Marywadea is an extinct proarticulate organism from the late Ediacaran of Australia. Originally described under Spriggina, it is a monotypic genus, containing only Marywadea ovata.

== Discovery and naming ==
The holotype fossil of Marywadea was found from the Ediacara Member of the Rawnsley Quartzite, in Nilpena Ediacara National Park, Flinders Ranges of South Australia in 1966, and was originally tentatively assigned under the genus Spriggina. In 1976, it would be redescribed and assigned under the new genus of Marywadea.
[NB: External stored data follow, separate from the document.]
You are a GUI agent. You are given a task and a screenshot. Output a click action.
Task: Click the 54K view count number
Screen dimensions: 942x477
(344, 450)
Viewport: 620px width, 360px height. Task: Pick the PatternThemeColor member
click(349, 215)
The generic name Marywadea is in honour of Dr. Mary Wade, who had originally noted that M. ovata may in fact be distinct from Spriggina even during the original 1966 description.

== Description ==
Marywadea ovata is an elongate organism, getting up to 31 mm in length, and 15 mm at its widest. Like most proarticulates, its bears the standard glided symmetry, meaning one side is slightly offset from the other side. It has a high number of isomers, ranging between 40 and 50 all together. Along these isomers there are also visible tubular structures along the alternating mid-line, which have been interpreted as gonads, similar to what is seen in Yorgia.
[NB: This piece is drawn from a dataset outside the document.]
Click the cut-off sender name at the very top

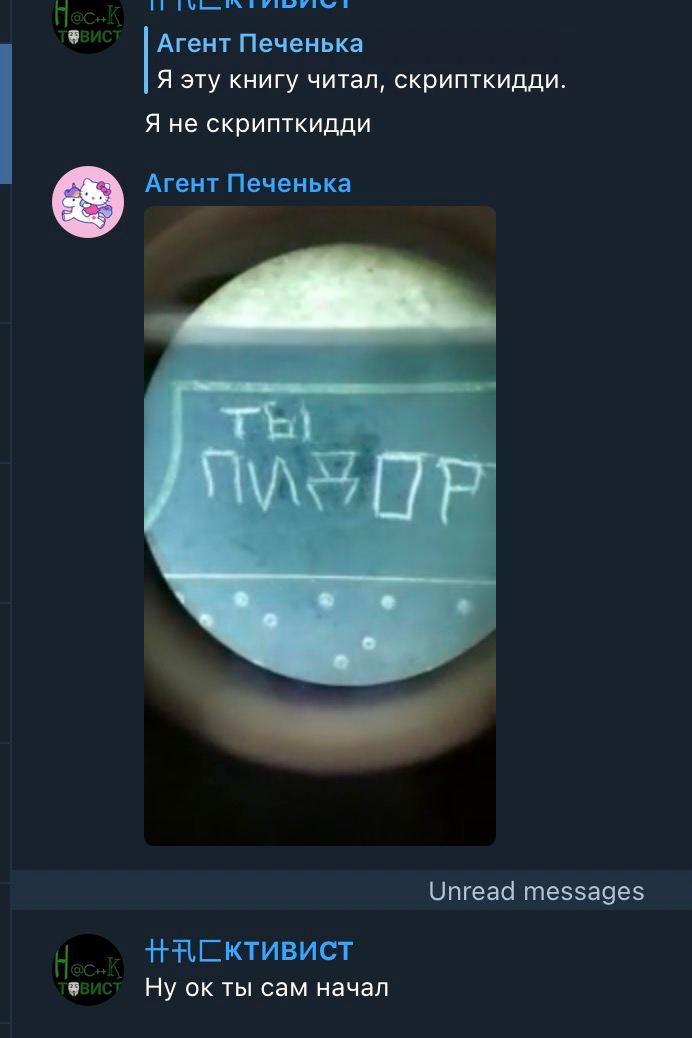pyautogui.click(x=249, y=5)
At what is considered the front, there is a notable half-moon shaped "head" region, which is usually thinner than the widest point, which also contains branching features that have been compared to the digestive caecae, similar to what is seen in arthropods.

== Affinities ==
When originally described under the genus Spriggina in 1966, Marywadea was considered to be that of a Polychaete, which was the prevailing consensus at the time for other proarticulates, like Dickinsonia. When the original material, alongside new material, was redescribed some ten years later in 1976, Marywadea was made its own genus, but due to its similarities with Spriggina, it remained under the Sprigginidae family. At this point, a more Arthropoda interpretation for both Spriggina, and as such Marywadea, was becoming more favoured, although many still considered a Annelida affinity for both. But come 1979, a study made recounting all known annelids from the middle Cambrian at the time looked into the affinities of Marywadea, and other then known proarticulates, a noted that both interpretations to be highly unlikely.

In 2019, Marywadae was assigned to the class Cephalozoa, primarily due to its crescent shaped "head" region and small size.